━━━ Supplied records

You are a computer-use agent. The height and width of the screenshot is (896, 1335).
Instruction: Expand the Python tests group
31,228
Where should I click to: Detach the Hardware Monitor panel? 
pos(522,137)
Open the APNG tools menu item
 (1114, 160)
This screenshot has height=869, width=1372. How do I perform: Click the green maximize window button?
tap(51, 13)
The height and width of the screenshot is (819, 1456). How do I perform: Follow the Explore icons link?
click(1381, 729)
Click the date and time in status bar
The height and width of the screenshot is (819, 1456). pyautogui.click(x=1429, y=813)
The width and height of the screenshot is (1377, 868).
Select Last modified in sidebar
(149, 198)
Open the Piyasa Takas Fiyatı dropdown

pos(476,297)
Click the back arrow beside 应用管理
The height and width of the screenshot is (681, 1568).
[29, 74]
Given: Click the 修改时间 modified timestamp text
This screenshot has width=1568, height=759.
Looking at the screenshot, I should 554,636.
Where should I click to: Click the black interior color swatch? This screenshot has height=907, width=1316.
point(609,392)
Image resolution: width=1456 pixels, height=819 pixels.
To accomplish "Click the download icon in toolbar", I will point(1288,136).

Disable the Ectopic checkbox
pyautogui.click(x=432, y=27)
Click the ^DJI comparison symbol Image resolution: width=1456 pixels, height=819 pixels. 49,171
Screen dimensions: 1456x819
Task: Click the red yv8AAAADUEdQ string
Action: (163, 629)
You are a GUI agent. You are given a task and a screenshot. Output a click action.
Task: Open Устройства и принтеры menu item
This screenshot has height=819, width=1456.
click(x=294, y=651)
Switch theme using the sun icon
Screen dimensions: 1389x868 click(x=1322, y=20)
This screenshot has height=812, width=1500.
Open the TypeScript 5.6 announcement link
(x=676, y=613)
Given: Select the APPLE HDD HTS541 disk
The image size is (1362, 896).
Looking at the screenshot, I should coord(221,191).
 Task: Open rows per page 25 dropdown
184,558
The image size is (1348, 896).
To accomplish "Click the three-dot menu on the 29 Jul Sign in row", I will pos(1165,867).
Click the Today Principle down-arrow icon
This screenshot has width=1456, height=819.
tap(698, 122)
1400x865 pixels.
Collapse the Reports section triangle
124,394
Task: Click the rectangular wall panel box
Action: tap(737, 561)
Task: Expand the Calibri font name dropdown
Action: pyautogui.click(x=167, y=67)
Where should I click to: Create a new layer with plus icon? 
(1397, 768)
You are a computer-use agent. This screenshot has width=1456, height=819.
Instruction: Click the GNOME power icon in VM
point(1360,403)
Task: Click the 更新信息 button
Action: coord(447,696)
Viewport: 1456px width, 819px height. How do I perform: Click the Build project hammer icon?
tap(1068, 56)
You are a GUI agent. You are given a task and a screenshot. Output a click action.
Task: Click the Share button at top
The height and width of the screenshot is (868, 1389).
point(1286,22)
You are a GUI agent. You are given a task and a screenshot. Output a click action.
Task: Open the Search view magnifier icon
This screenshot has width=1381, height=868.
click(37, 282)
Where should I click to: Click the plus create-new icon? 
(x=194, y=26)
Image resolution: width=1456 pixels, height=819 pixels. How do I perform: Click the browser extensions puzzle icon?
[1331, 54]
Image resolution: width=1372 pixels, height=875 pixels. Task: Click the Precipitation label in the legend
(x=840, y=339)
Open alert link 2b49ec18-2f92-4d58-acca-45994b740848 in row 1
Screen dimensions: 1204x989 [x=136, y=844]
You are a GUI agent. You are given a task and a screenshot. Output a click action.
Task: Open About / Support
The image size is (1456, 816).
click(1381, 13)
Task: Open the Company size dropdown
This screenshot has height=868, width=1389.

━━━━━━

Work instruction:
A verbatim transcription is needed of the lines above, starting at the line with "Given: Select the APPLE HDD HTS541 disk" and ending at the line with "You are a computer-use agent. This", both included, and of nothing else.

Solution for this exercise:
Given: Select the APPLE HDD HTS541 disk
The image size is (1362, 896).
Looking at the screenshot, I should coord(221,191).
 Task: Open rows per page 25 dropdown
184,558
The image size is (1348, 896).
To accomplish "Click the three-dot menu on the 29 Jul Sign in row", I will pos(1165,867).
Click the Today Principle down-arrow icon
This screenshot has width=1456, height=819.
tap(698, 122)
1400x865 pixels.
Collapse the Reports section triangle
124,394
Task: Click the rectangular wall panel box
Action: tap(737, 561)
Task: Expand the Calibri font name dropdown
Action: pyautogui.click(x=167, y=67)
Where should I click to: Create a new layer with plus icon? 
(1397, 768)
You are a computer-use agent. This screenshot has width=1456, height=819.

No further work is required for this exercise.